Activity:
Retype every line below precisely as it appears.

######

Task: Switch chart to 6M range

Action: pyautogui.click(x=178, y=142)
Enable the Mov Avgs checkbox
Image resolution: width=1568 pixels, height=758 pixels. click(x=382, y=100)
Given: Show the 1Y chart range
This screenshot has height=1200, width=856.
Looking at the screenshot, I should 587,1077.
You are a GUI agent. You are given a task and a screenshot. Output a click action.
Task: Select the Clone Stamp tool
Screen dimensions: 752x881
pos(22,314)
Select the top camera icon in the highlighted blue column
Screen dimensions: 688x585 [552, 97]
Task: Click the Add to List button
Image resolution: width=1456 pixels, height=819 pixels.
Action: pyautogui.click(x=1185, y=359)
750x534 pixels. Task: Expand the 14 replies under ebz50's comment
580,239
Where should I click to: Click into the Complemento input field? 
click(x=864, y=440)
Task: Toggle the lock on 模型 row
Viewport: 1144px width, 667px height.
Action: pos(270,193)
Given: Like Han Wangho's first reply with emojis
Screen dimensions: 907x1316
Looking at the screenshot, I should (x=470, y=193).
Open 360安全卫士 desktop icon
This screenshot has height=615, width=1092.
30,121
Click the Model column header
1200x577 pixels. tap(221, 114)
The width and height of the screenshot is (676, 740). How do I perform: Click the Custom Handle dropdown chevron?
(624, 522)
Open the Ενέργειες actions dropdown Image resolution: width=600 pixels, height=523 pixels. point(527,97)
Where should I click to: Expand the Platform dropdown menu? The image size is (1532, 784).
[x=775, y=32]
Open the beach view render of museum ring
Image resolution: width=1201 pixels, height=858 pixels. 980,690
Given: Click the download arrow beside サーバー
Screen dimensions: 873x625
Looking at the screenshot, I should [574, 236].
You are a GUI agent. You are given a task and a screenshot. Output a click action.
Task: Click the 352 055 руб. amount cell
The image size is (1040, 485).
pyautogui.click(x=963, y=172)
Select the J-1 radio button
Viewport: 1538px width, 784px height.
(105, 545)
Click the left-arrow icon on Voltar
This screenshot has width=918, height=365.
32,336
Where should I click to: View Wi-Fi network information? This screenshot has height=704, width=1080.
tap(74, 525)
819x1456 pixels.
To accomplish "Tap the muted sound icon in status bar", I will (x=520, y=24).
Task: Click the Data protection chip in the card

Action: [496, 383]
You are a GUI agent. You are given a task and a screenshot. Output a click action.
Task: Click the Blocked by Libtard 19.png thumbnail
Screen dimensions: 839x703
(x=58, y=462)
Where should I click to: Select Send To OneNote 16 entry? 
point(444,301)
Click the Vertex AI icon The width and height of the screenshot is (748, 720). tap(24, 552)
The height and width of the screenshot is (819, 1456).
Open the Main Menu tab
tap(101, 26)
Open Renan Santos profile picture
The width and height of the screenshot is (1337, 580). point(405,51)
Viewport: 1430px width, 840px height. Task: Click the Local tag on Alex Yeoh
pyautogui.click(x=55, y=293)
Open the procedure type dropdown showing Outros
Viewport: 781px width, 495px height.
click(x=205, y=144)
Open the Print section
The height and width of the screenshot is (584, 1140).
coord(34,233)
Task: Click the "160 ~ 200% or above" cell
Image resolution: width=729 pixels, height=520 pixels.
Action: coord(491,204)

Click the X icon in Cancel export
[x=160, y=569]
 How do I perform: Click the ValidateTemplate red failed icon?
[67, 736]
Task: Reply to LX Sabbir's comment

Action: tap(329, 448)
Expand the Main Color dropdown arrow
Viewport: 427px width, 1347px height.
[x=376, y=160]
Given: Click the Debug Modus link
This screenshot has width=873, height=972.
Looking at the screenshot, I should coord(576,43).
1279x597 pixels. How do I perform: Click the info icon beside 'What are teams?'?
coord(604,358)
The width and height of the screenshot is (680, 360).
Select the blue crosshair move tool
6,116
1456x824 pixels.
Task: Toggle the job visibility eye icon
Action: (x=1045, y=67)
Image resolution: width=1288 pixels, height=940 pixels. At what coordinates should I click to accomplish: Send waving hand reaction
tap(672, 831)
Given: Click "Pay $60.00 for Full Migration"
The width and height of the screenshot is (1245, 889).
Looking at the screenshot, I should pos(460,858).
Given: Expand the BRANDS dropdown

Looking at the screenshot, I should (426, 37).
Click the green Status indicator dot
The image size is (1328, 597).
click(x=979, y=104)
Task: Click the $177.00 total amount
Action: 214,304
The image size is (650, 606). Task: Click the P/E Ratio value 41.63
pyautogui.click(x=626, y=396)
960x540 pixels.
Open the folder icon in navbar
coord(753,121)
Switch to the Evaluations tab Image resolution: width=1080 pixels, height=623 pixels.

######

Expected answer:
Task: Switch chart to 6M range

Action: pyautogui.click(x=178, y=142)
Enable the Mov Avgs checkbox
Image resolution: width=1568 pixels, height=758 pixels. click(x=382, y=100)
Given: Show the 1Y chart range
This screenshot has height=1200, width=856.
Looking at the screenshot, I should 587,1077.
You are a GUI agent. You are given a task and a screenshot. Output a click action.
Task: Select the Clone Stamp tool
Screen dimensions: 752x881
pos(22,314)
Select the top camera icon in the highlighted blue column
Screen dimensions: 688x585 [552, 97]
Task: Click the Add to List button
Image resolution: width=1456 pixels, height=819 pixels.
Action: pyautogui.click(x=1185, y=359)
750x534 pixels. Task: Expand the 14 replies under ebz50's comment
580,239
Where should I click to: Click into the Complemento input field? 
click(x=864, y=440)
Task: Toggle the lock on 模型 row
Viewport: 1144px width, 667px height.
Action: pos(270,193)
Given: Like Han Wangho's first reply with emojis
Screen dimensions: 907x1316
Looking at the screenshot, I should (x=470, y=193).
Open 360安全卫士 desktop icon
This screenshot has height=615, width=1092.
30,121
Click the Model column header
1200x577 pixels. tap(221, 114)
The width and height of the screenshot is (676, 740). How do I perform: Click the Custom Handle dropdown chevron?
(624, 522)
Open the Ενέργειες actions dropdown Image resolution: width=600 pixels, height=523 pixels. point(527,97)
Where should I click to: Expand the Platform dropdown menu? The image size is (1532, 784).
[x=775, y=32]
Open the beach view render of museum ring
Image resolution: width=1201 pixels, height=858 pixels. 980,690
Given: Click the download arrow beside サーバー
Screen dimensions: 873x625
Looking at the screenshot, I should [574, 236].
You are a GUI agent. You are given a task and a screenshot. Output a click action.
Task: Click the 352 055 руб. amount cell
The image size is (1040, 485).
pyautogui.click(x=963, y=172)
Select the J-1 radio button
Viewport: 1538px width, 784px height.
(105, 545)
Click the left-arrow icon on Voltar
This screenshot has width=918, height=365.
32,336
Where should I click to: View Wi-Fi network information? This screenshot has height=704, width=1080.
tap(74, 525)
819x1456 pixels.
To accomplish "Tap the muted sound icon in status bar", I will (x=520, y=24).
Task: Click the Data protection chip in the card

Action: [496, 383]
You are a GUI agent. You are given a task and a screenshot. Output a click action.
Task: Click the Blocked by Libtard 19.png thumbnail
Screen dimensions: 839x703
(x=58, y=462)
Where should I click to: Select Send To OneNote 16 entry? 
point(444,301)
Click the Vertex AI icon The width and height of the screenshot is (748, 720). tap(24, 552)
The height and width of the screenshot is (819, 1456).
Open the Main Menu tab
tap(101, 26)
Open Renan Santos profile picture
The width and height of the screenshot is (1337, 580). point(405,51)
Viewport: 1430px width, 840px height. Task: Click the Local tag on Alex Yeoh
pyautogui.click(x=55, y=293)
Open the procedure type dropdown showing Outros
Viewport: 781px width, 495px height.
click(x=205, y=144)
Open the Print section
The height and width of the screenshot is (584, 1140).
coord(34,233)
Task: Click the "160 ~ 200% or above" cell
Image resolution: width=729 pixels, height=520 pixels.
Action: coord(491,204)

Click the X icon in Cancel export
[x=160, y=569]
 How do I perform: Click the ValidateTemplate red failed icon?
[67, 736]
Task: Reply to LX Sabbir's comment

Action: tap(329, 448)
Expand the Main Color dropdown arrow
Viewport: 427px width, 1347px height.
[x=376, y=160]
Given: Click the Debug Modus link
This screenshot has width=873, height=972.
Looking at the screenshot, I should coord(576,43).
1279x597 pixels. How do I perform: Click the info icon beside 'What are teams?'?
coord(604,358)
The width and height of the screenshot is (680, 360).
Select the blue crosshair move tool
6,116
1456x824 pixels.
Task: Toggle the job visibility eye icon
Action: (x=1045, y=67)
Image resolution: width=1288 pixels, height=940 pixels. At what coordinates should I click to accomplish: Send waving hand reaction
tap(672, 831)
Given: Click "Pay $60.00 for Full Migration"
The width and height of the screenshot is (1245, 889).
Looking at the screenshot, I should pos(460,858).
Given: Expand the BRANDS dropdown

Looking at the screenshot, I should (426, 37).
Click the green Status indicator dot
The image size is (1328, 597).
click(x=979, y=104)
Task: Click the $177.00 total amount
Action: 214,304
The image size is (650, 606). Task: Click the P/E Ratio value 41.63
pyautogui.click(x=626, y=396)
960x540 pixels.
Open the folder icon in navbar
coord(753,121)
Switch to the Evaluations tab Image resolution: width=1080 pixels, height=623 pixels.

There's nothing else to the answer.